Ghost in the Shell (1995) a groundbreaking, subversive piece of Japanese anime, gets a live action redo with Scarlett Johansson sporting a form fitting flesh suit and a bunch of plot enhancers aimed at making the story more humanistic and straightforward.
The results are always good to look at, but the puffed up plot and safe PG-13 rating keep the film far away from being an upgrade on the original. It's a largely boring, misguided affair.
Johansson can't be faulted for the film's failures. She could've been a solid choice to play Major, a human brain inside a synthetic cyborg's body policing the streets of a futuristic dystopia that makes the Blade Runner landscapes look like Lincoln, Nebraska in comparison.
As she has proven in Lucy and playing Black Widow, Johansson is a capable action hero. She also fares well as somebody placed in an artificial body, as she did in Under the Skin. She does a good job of appearing slightly lost, but centered, a character who is in that body somewhere, but isn't entirely whole. Most importantly, she can play a robot without seeming robotic.
Unfortunately, Major also has a new plotline that involves her past life, a mystery that overwhelms the action and turns the film into a bit of a melodramatic exercise. There are themes from the original anime and subsequent TV series that are expanded upon-perhaps too much-and it slows the film down.
While the original had a hard nosed, gritty crime noir edge to it, director Rupert Sanders goes for something softer and a little whiny. He also has a problem injecting anything resembling humor in the film.
As far as set designs go, Ghost in the Shell is a visual winner, although a derivative one. Instead of Blade Runner's geisha billboards you get gigantic geisha holograms acting as skyscraper tall advertisements. There are action scenes that do the original anime justice, as well as paying homage to the likes of The Matrix.
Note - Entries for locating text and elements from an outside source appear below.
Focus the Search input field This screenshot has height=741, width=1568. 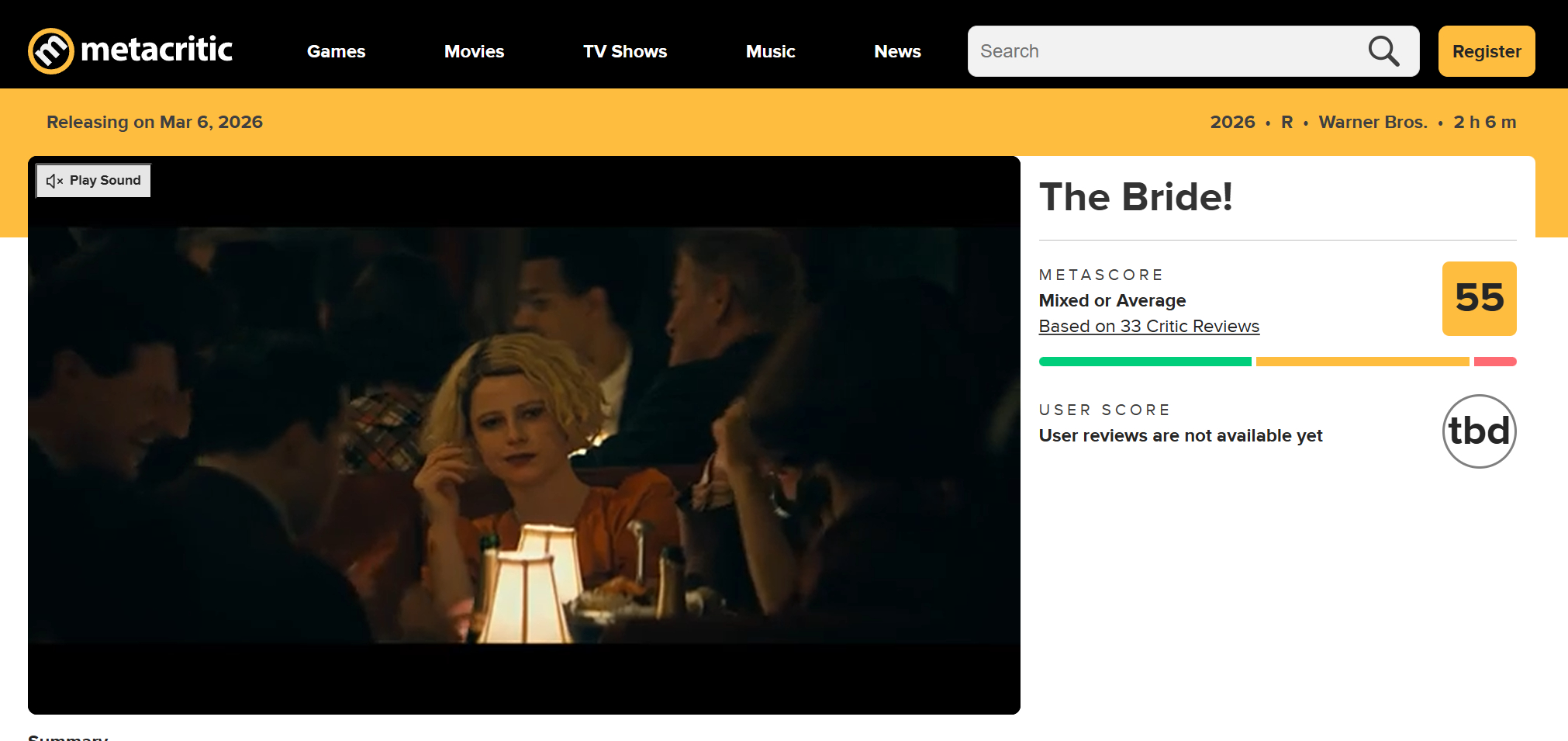pos(1163,51)
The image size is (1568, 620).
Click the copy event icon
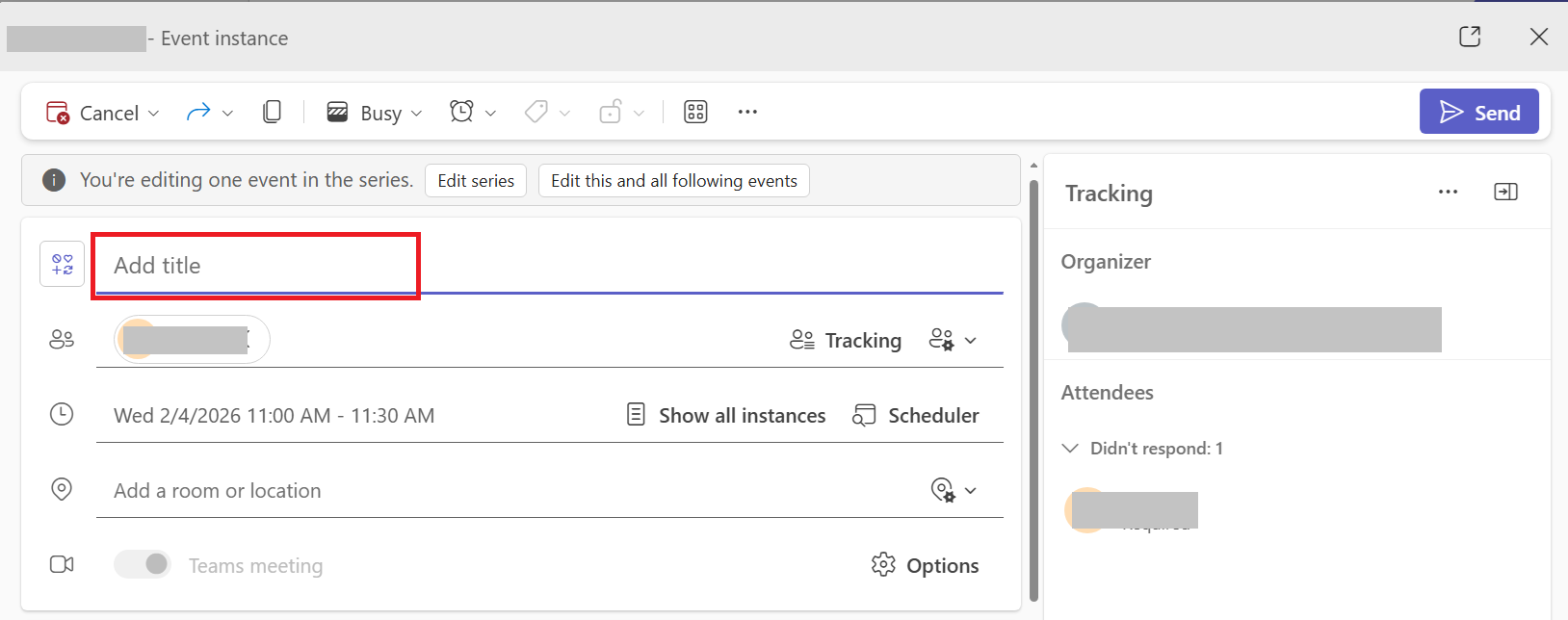[272, 112]
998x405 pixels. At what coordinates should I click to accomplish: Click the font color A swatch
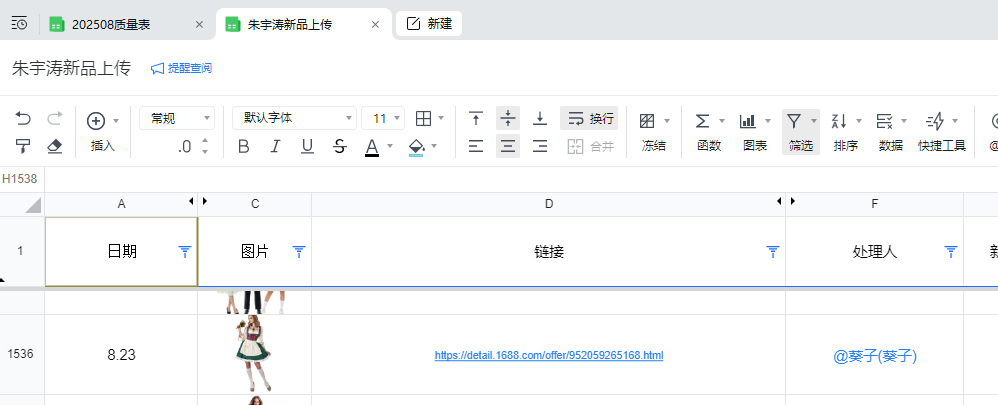(x=372, y=147)
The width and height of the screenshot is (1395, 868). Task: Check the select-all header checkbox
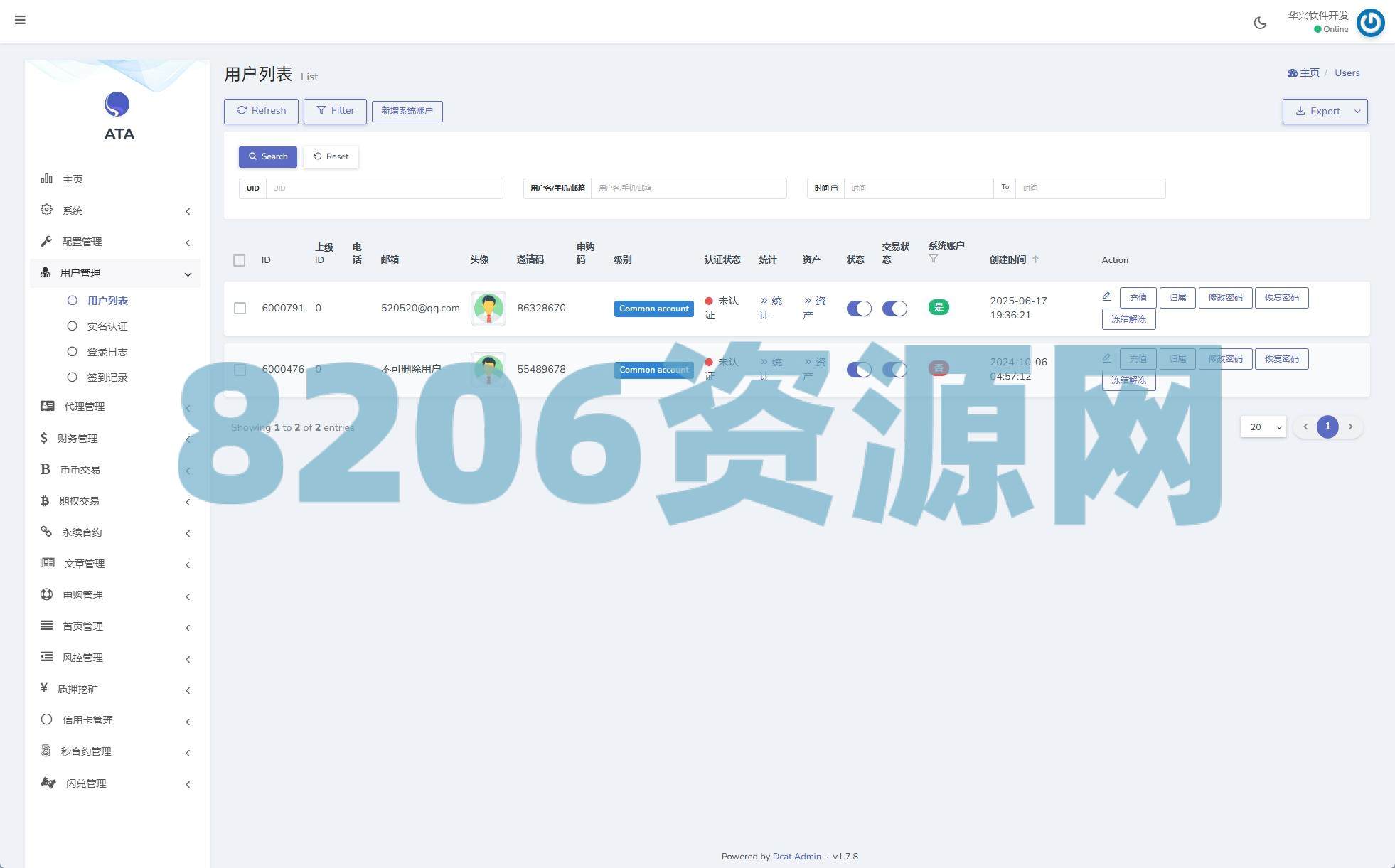tap(240, 260)
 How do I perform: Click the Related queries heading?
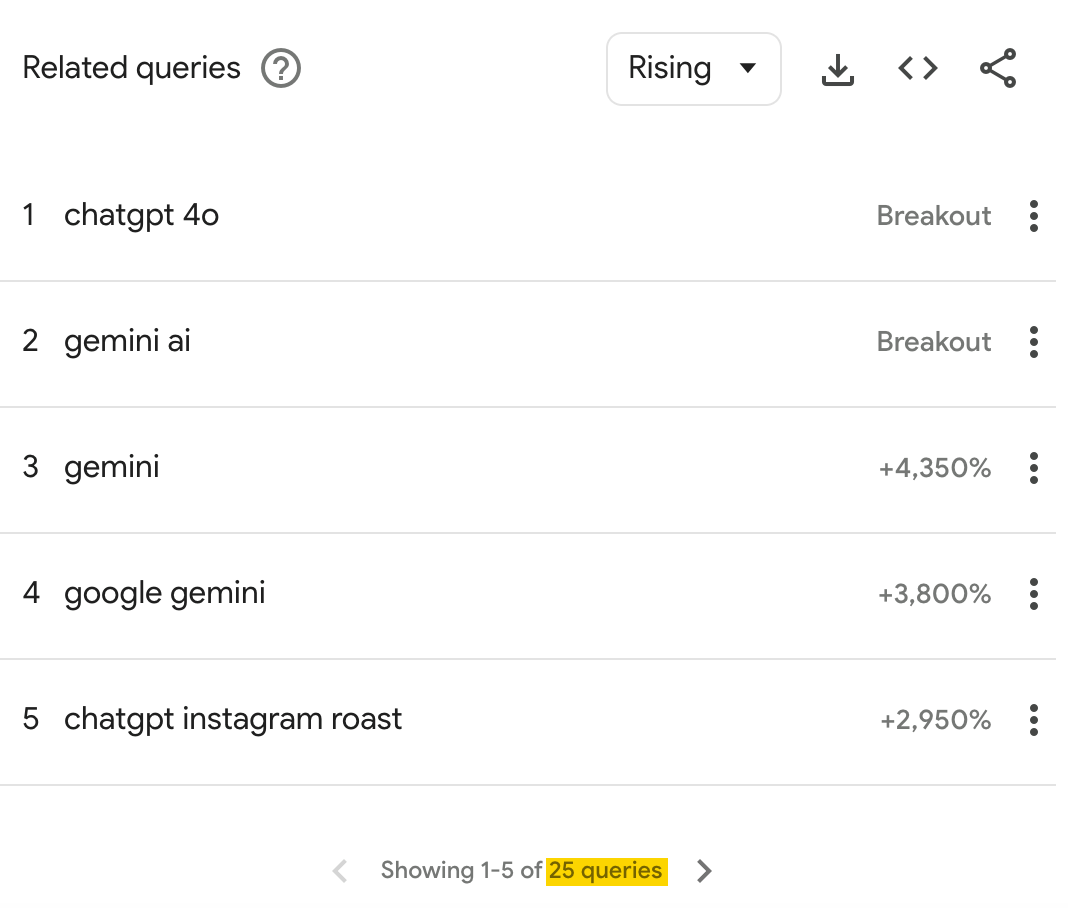pos(132,68)
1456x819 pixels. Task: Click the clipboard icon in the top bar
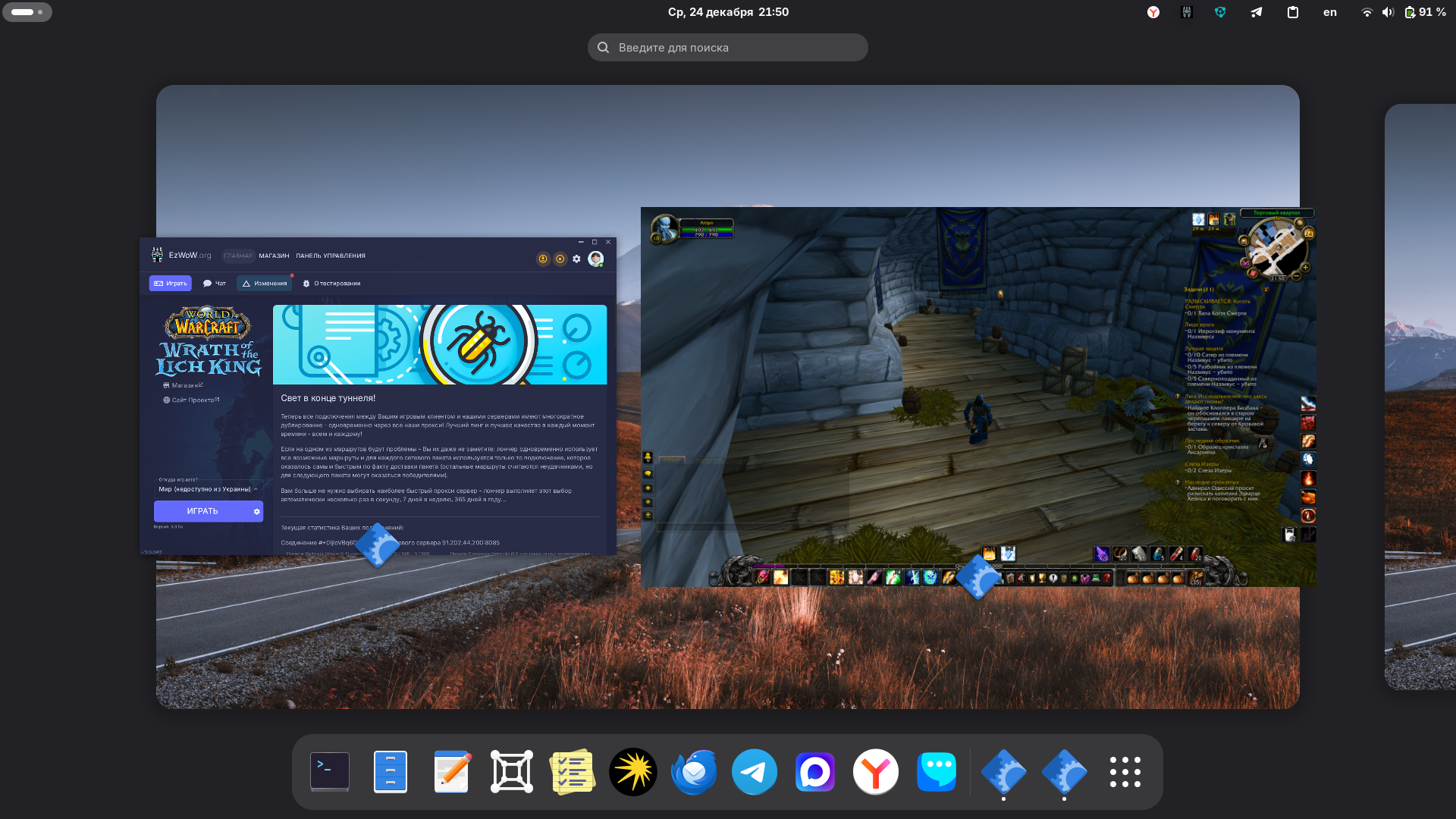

None of it feels altogether original, but it does look good.
While the plot only mildly resembles the original, there are moments from the anime that are totally recreated in the redo. They include Major's liquid birth scene and her diving off a skyscraper, the moment where Major tears herself apart while attacking a tank and a scene where Major battles a bad guy in a lake. Fans of the original will take in these moments with either glee or unimpressed boredom.
Michael Pitt shows up late in the film as Kuze, an altered version of a character from the TV series Ghost in the Shell: Stand Alone Complex. He essentially replaces the Puppet Master from the original movie, an entity able to hack into other cyborgs and intelligence systems. Pitt, always the eccentric actor, embraces the opportunity to look and act really weird, which he does nicely. He turns Kuze into an interesting, tortured being. He's one of the stronger elements in the film.
Legendary Japanese actor Takeshi Kitano plays Aramaki, a prominent character in the original given a new spin. Kitano has a scene where Aramaki dispatches enemy forces while using his briefcase as a shield, and it might be the best action moment in the movie.
No doubt, this one was being set up as a franchise for future movies, but the continuation of the saga seems doubtful anytime soon. Ghost in the Shell cost a lot of money. It was supposed to be a domestic blockbuster, and it's getting beat by a cartoon baby voiced by Alec Baldwin.
The better bet would be to make further animated stories, and continue the saga of Major that way. No live actors required.